4. Find the percentage of random samples where the random sample test statistic is larger than the original test statistic

The returned percentage approximates how likely it is that the RTS colony counts deviate more from uniformity if the counts are drawn from the same distribution as the pooled data from all the investigators. Due to limits in computing power, the number of random samples generated is limited and so is our accuracy in approximation. There were 4086 individual RTS colony counts and 5187 individual Coulter counts in the dataset. For 10,000 iterations of 4086 sample draws from the pooled investigator colony count data, the test consistently returned 0, indicating that the RTS colony counts are consistently farther from uniform than random samples from the pooled data. The same was true for 10,000 iterations of 5187 sample Coulter count data.

# Equal Digit Analysis

Assumption Check We question whether the assumption that the probability that the last two digits of three-plus digit Poisson variable are equal is 10%. To check, we performed a simulation; the results are plotted in Figure 2. When $$\lambda > 500$$, the probability is indeed about 10%, but for smaller $$\lambda$$, it is not.

We approximated the probability of the last two digits of a Poisson variable being equal, conditioned on the outcome bearing three digits. We plotted this in Figure 3. While in the larger regime, where $$\lambda > 500$$, the probability does hover around 10%; the same conclusion fails to be drawn about the smaller regime.

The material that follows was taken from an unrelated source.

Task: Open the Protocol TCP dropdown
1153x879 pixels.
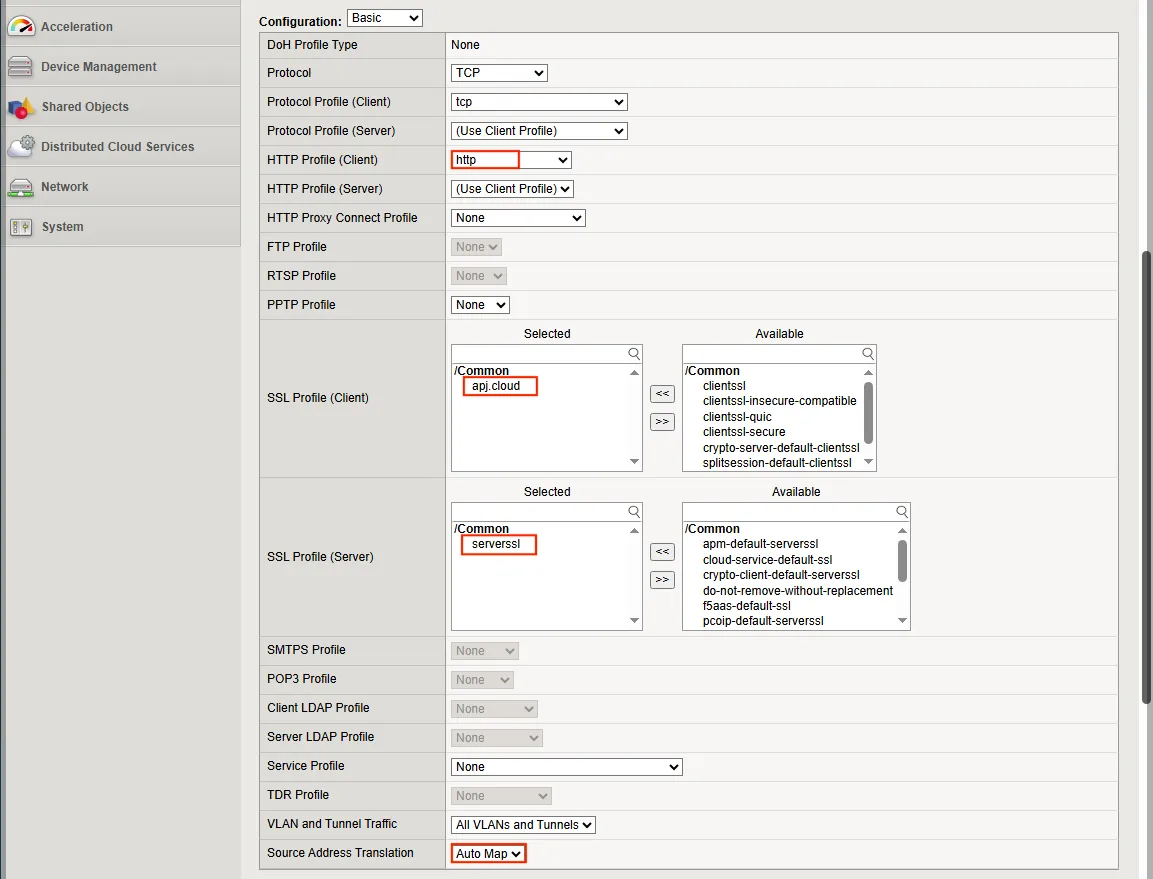Action: tap(499, 73)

For the equal digit analysis proposed by Pitt and Hill (2016) to hold, one would at least hope for this probability to be significantly different from 12.3%. However, when λ gets comparable to 100 or even smaller, this probability can rise as high as 12.5%. (See Figure 3) Intuitively, if λ is significantly smaller than 100, then getting 100 as an outcome is much likelier than any outcome greater than 100, driving the probability of having the last two digits being equal much higher. Since the true lambdas are not known and quite a few counts are less than 100, it is plausible that honest reporting would result in equal terminal digits more than 10% of the time.

# Conclusion

For the review process, we examine the underlying assumptions put forth by the authors. We attempt to replicate all four analyses (mid-ratio and mean counts of triplicates, percentage of terminal digits and equal last two digits) outlined in the paper. In addition, we apply an alternative testing method that does not make assumptions on the underlying distribution of the data set, in order to check the sensitivity of the conclusions to the assumption that count triples are i.i.d. Poisson.

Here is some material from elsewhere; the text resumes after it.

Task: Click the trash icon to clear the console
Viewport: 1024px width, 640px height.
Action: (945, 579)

Overall, our results agreed with those in the paper. Out of all the metrics tested, we feel that the test on percentage of terminal digits provides the strongest argument against the RTS investigator result. For the rest of the test metrics, the mid-ratio and mean counts rely on the strong assumption that each triplicate shares a common parameter $$\lambda$$, which we feel was inadequately justified. (The permutation test relaxes this assumption.) The expected percentage of equal last two digits of a number produced by a Poisson process, on the other hand, has a high level of inherent variability, especially if the Poisson parameter $$\lambda$$ that produced the data is small. Since the counts in the observed colony data are generally small (< 200), the percentage of equal last two digits fails to suggest any significance in the result with high level of confidence.

We feel the paper would be stronger if the authors explained in greater detail how they came to suspect RTS and how they decided to use the particular metrics they did.

Another area we did not investigate that will potentially provide additional insight is the patterns in the data of other individuals. It is possible that when examined individually, other investigators will also look anomalous for the same or other metrics. When the data are pooled together for the tests in the study, however, the individual anomalies might cancel each other out and get masked. It will therefore be useful for future studies / reviews to conduct further investigation in this area.

# Reproducibility

The source code for our analysis can be found below:

The original full datasets for the study can be found below:
https://osf.io/mdyw2/files/

# Acknowledgement and Declaration

We would like to thank the authors for making their data available and for publishing in an open journal.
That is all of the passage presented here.